For those who are starting already to stockpile their canned foods and water bottles, duct tape, white paint and Armalites for the Rapture/2012/Big Terror Attack, you are not alone. Nor have you ever been. There are records in history of a Millennium cult that thought Jesus was going to save us in 1000AD, and ever since then (and, I'm sure before even that) people have truly believed that for some reason The End Of The World Is Nigh.

30 years ago, in 1978, things were no different. Along with the Jonestown Mass Suicides of Guyana in November, there was another group a little closer to home (well, at least closer to where I live now, anyway) who, in December of 1978, were also preparing themselves for the end of the world - in 1984.

This little look back at December 1978 from the Vineland Times Journal of south New Jersey found, amongst other odd stories of the day:

... members of a religious sect were picketing in support of their leader, who was being sought by the FBI on charges of federal income tax invasion.

According to the story, which ran as a two-part front-page series, the man claimed to be the prophet Jeremiah reincarnated and had publicly admitted that he hadn’t paid his income taxes since 1948.

Many of his followers, numbering 150 to 200 in South Jersey, also refused to pay federal taxes because they wanted “no part of a system bent on destruction of the human race.”

Even as their leader hid from the feds, they met on Tuesday nights in McKee City, studying the Bible and preparing to follow him into the mountains to wait out the effects of a nuclear war that was going to destroy two-thirds of the world’s population in 1984.

If there's a lesson to learned from late 1978 for all you conspiracy theorists, cultists and dominionists out there... It's that you may possibly be right, but more likely than not, you are very, very wrong.

If you are living in 1978, here's a handy 3-step guide on how to spot a cultist, versus your typical stuck in 1972 hippy.
  1. If your brother lives in a commune - he's a hippy.

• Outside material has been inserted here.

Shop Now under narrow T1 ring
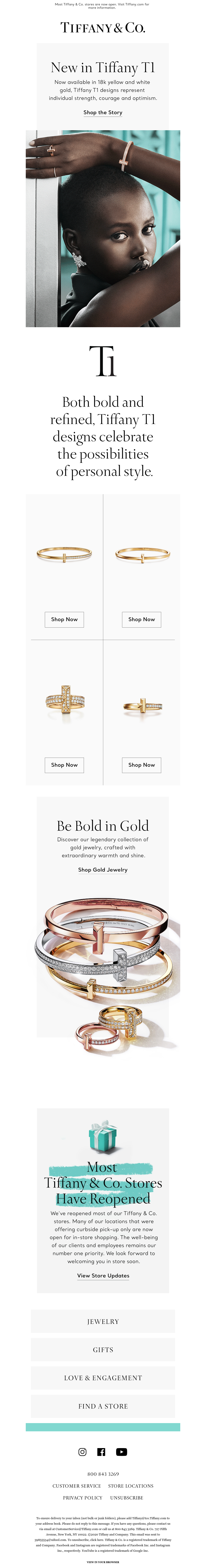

If he lives on a compound - he's a cultist.
  2. If your sister smokes a ton of weed then passes out on your couch - she's a hippy. If she drinks Kool-Aid, writes a cryptic pseudo-socialistic suicide note on the back of matchbook, then keels over dead - cultist.
  3. If your best friend joins a new group of yogic flyers held by a guru in Mike's house every Tuesday night - hippy. If your best friend joins a new group by taking a psych test after being lured into a shop window on Charing Cross Road - scary, scary, scary cultist. Rescue your friend immediately, lest he end up as Tom Cruise's 40 year old manservant.
So, before the aliens ask you to take them to your leader and all you can point to is a large man called Bubba, probably a good idea to keep paying your taxes, and try not to poison all your followers in a Revolutionary Suicide pact. Not too much to ask, is it?